■ **INSTRUCTIONS FOR THE TASK**
Repeat the entries below exactly. Begin with the first line and end with the line that contains "Viet Nam, Czech".

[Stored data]
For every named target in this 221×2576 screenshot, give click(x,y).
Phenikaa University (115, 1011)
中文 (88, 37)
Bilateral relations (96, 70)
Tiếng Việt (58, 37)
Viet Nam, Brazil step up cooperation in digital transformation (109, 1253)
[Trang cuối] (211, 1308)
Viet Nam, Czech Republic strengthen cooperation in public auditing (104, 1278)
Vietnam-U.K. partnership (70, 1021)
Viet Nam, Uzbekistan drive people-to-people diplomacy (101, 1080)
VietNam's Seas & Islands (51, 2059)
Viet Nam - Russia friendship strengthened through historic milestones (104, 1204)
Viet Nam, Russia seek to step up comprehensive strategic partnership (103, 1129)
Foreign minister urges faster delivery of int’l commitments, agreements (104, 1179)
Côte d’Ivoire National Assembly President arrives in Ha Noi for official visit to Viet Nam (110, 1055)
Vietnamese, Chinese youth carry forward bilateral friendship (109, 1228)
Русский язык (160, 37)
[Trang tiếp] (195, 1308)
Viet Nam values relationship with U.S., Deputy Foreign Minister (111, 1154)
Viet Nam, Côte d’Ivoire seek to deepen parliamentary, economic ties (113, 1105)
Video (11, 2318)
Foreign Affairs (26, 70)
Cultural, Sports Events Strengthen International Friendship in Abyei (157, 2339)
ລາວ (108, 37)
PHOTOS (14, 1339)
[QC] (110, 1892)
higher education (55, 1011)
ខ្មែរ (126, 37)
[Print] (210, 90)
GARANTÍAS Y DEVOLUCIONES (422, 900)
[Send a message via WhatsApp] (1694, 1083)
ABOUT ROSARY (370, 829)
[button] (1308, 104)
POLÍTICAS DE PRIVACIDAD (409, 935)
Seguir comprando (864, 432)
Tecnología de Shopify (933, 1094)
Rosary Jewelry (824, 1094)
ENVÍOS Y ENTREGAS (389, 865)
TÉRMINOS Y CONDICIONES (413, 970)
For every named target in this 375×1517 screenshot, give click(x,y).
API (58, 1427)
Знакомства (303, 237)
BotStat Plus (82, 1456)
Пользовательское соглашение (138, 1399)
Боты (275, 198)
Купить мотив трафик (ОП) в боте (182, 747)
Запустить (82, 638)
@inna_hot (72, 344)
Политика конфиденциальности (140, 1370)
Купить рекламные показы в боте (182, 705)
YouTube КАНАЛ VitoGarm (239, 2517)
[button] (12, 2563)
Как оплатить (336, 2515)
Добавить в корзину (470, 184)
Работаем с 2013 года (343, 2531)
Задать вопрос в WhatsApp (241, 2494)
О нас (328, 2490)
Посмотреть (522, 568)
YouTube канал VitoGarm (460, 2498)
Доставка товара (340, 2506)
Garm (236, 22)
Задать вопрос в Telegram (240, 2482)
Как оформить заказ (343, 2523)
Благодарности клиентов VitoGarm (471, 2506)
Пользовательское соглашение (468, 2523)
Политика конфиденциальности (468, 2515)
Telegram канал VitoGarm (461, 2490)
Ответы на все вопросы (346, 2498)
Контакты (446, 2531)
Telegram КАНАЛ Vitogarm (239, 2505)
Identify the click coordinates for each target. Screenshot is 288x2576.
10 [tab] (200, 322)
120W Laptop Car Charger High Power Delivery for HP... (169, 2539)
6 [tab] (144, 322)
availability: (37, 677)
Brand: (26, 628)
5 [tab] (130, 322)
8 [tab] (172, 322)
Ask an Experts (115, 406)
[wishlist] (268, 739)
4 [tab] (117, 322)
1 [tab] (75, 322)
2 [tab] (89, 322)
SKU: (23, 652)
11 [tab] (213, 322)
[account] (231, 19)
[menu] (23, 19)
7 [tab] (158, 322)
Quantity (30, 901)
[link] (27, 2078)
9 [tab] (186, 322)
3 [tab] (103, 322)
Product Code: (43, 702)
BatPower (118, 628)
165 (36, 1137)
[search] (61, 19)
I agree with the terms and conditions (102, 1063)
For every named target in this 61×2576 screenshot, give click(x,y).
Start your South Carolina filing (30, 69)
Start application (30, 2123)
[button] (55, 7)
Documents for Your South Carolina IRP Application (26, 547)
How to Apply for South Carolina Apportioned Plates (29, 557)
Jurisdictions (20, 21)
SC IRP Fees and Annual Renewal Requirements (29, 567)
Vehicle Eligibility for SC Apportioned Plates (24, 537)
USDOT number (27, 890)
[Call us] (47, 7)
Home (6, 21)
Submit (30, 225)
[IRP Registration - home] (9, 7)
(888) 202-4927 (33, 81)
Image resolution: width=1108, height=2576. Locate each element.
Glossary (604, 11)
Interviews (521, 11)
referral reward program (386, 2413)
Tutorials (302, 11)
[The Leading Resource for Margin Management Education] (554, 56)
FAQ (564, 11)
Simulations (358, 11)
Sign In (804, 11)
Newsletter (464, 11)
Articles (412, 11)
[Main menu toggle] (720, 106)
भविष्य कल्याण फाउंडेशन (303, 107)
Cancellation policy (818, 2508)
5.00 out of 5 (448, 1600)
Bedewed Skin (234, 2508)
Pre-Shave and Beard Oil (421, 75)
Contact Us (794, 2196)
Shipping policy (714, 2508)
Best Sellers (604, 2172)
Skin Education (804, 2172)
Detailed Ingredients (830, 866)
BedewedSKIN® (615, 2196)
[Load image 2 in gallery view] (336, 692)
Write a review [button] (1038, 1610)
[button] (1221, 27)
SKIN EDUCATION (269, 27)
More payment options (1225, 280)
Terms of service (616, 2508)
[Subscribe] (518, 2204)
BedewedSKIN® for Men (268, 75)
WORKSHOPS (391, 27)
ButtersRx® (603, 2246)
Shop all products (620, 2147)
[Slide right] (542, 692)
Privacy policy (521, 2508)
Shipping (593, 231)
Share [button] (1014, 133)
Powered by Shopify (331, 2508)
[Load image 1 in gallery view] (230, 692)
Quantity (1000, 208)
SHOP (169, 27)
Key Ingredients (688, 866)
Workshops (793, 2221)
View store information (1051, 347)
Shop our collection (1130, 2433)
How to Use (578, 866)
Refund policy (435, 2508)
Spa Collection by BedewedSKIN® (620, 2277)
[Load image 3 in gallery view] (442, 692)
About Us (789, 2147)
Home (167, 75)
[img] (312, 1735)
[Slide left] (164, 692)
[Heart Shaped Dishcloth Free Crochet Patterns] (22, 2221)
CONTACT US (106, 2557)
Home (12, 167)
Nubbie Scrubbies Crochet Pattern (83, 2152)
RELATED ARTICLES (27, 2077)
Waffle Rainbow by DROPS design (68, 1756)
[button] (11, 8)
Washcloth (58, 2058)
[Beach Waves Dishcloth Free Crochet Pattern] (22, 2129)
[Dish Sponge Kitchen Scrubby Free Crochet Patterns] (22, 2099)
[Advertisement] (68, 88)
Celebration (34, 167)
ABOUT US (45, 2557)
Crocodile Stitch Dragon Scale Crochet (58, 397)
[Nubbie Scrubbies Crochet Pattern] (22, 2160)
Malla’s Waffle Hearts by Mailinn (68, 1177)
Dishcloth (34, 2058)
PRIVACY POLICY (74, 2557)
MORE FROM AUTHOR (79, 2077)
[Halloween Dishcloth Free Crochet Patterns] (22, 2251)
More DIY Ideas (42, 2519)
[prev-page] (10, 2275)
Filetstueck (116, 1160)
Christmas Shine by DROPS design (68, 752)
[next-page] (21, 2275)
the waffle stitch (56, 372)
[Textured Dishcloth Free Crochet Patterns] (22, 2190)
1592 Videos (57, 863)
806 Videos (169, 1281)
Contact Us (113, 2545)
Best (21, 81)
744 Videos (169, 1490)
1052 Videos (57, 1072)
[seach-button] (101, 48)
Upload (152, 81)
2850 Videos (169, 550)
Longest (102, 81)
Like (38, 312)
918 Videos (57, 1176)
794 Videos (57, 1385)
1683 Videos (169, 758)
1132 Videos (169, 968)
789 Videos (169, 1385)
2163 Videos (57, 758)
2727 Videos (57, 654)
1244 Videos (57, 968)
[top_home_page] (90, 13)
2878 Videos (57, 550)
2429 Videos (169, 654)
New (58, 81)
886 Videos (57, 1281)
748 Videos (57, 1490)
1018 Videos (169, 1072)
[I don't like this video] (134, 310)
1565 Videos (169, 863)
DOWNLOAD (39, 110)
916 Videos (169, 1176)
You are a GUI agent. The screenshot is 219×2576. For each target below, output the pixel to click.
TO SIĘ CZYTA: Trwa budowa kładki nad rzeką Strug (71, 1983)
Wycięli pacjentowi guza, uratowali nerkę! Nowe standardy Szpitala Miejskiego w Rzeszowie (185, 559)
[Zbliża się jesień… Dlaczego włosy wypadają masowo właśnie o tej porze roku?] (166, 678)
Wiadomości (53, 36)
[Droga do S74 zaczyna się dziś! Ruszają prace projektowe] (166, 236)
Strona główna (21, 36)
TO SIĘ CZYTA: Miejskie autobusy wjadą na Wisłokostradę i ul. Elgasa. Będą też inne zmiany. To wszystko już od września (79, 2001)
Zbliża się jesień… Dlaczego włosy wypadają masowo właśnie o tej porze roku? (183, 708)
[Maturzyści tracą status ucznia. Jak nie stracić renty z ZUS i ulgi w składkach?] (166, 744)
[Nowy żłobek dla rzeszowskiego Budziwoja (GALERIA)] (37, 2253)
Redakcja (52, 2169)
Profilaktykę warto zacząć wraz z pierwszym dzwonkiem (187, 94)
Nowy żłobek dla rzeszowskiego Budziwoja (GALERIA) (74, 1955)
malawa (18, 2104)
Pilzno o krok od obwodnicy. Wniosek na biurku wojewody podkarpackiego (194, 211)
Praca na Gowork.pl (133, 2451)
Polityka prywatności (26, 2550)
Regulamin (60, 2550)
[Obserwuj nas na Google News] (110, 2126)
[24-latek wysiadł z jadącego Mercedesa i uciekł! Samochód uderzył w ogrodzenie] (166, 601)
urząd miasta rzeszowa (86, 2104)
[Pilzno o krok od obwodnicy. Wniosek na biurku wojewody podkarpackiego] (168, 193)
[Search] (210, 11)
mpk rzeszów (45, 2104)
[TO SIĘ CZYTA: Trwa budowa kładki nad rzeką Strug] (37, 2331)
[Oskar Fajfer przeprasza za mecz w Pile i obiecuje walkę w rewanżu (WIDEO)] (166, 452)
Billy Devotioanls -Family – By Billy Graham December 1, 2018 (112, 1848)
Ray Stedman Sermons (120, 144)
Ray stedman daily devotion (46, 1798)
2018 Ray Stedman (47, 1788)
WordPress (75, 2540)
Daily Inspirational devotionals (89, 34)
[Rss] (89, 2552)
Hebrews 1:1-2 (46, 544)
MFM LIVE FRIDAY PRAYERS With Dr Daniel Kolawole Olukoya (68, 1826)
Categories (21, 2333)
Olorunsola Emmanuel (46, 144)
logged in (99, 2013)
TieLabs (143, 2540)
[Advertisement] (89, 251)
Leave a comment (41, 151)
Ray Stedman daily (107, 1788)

■ **SOLUTION TO THIS EXERCISE**
For every named target in this 221×2576 screenshot, give click(x,y).
Phenikaa University (115, 1011)
中文 (88, 37)
Bilateral relations (96, 70)
Tiếng Việt (58, 37)
Viet Nam, Brazil step up cooperation in digital transformation (109, 1253)
[Trang cuối] (211, 1308)
Viet Nam, Czech Republic strengthen cooperation in public auditing (104, 1278)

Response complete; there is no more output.